Employers are trying to assess the potential short and long-term financial ramifications of this virus.
“For now, with the support of federal programs, the primary focus of most employers is retaining jobs, continuing to provide employee benefits and staying solvent,” said Scott Meehan, who is in regular contact with business leaders through his role as vice president of commercial, Medicare and retail sales at Blue Cross Blue Shield of Massachusetts. “There is real concern about financial viability and longevity as employers look towards the future, and their uncertainty will undoubtedly have an impact that will be felt throughout the whole industry.”
When experts consider the ramifications of the pandemic, they evaluate five major factors:
- The percentage of the population that is infected, symptomatic, and seeking care
- The percentage of those infected that are hospitalized
- The severity of those hospitalizations (ICU versus other)
- The duration of the outbreak
- Provider system capacity limitations
Clinicians note physical distancing efforts – closing schools, businesses, and adhering to stay-at-home advisories – have enormous impacts on prevalence, severity, and duration.
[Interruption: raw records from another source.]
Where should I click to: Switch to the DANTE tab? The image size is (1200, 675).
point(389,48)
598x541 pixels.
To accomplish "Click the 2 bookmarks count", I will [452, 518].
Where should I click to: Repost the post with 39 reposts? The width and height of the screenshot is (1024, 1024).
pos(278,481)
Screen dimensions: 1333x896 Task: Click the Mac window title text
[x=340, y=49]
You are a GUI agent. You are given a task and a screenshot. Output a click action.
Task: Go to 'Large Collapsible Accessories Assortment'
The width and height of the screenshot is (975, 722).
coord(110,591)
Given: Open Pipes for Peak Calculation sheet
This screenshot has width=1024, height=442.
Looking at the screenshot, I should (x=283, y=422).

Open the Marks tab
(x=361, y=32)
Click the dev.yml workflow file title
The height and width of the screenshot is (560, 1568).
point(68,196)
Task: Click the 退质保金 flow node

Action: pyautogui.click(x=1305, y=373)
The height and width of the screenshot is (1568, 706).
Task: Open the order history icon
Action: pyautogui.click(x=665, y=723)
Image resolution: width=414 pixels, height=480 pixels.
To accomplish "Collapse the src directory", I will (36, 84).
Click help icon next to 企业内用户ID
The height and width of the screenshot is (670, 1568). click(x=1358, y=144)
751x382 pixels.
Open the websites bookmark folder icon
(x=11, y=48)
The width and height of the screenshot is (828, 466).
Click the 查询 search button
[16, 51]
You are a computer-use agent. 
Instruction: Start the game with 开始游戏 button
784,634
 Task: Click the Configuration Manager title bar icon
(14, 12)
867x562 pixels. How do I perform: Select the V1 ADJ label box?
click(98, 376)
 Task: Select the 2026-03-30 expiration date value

“The most important thing to remember is that this virus is resilient and can be transmitted very effectively by those that are not even aware they might be infected or who only have mild symptoms,” said Dr. Katherine Dallow, Blue Cross’s vice president and medical director, clinical programs and strategy. “We must as a society continue to adopt strict physical distancing guidelines and all do our part if we hope to flatten this curve and reduce the strain on the healthcare system and our society any time soon.”
To help address the constraints of hospitals and clinicians, Blue Cross and other insurers have waived out-of-pocket costs for telehealth for the duration of the state of emergency, which has resulted in a giant spike of usage by non-COVID patients, alleviating the strain on the health system. A review of Blue Cross data found 250,000 claims for telehealth from March 16-April 13 of this year, a huge surge compared to an average monthly claim rate of 3,500.
Telehealth is a critical resource - it's allowing clinicians to continue caring for their patients, and it's also helping limit the spread of contagion by keeping people out of emergency rooms and doctors' offices unless absolutely necessary,"
said Andrew Dreyfus, president and CEO of Blue Cross.
Providing patients with access to digital tools, such as diabetes apps and digital blood pressure cuffs, also may help ensure that the proper care continues to be delivered.
Health care experts expect a surge in costs in late 2020, 2021, and perhaps even 2022 as patients resume well visits, screenings and elective surgeries.
“As difficult as it is to forecast the cost of Covid-19 related expenses, it is just as difficult to estimate the magnitude of non-Covid care that will be completely avoided, the magnitude of deferred care, and the timing of when that deferred care comes back,” said Michael Guerriere, Blue Cross vice president, business and account analytics.
Insurers are working with state public health departments to coordinate care and planning. They will work deliberately to consider financial variables as the virus and the public’s response evolves over time.
Blue Cross is working at full capacity to process claims to the health care delivery system, Meehan said. In March alone, Blue Cross made payments of nearly $800 million to physician and hospitals, including more than 50,000 new claims for COVID-19 testing and care, totaling approximately $10 million.
"We want to do everything we can to support our members, employer customers, and clinician partners under these extraordinary circumstances," Dreyfus said.
It is impossible to know how long this pandemic will last, but economic and health experts believe we will be dealing with the repercussions of Covid-19 for years to come.
“Proper modeling, financial conservatism and sound decision making will help employers remain solvent during this period of uncertainty,” Meehan said, “and doctors have told us that physical distancing, good hygiene and patience will be our best weapons to help slow the spread of this virus.”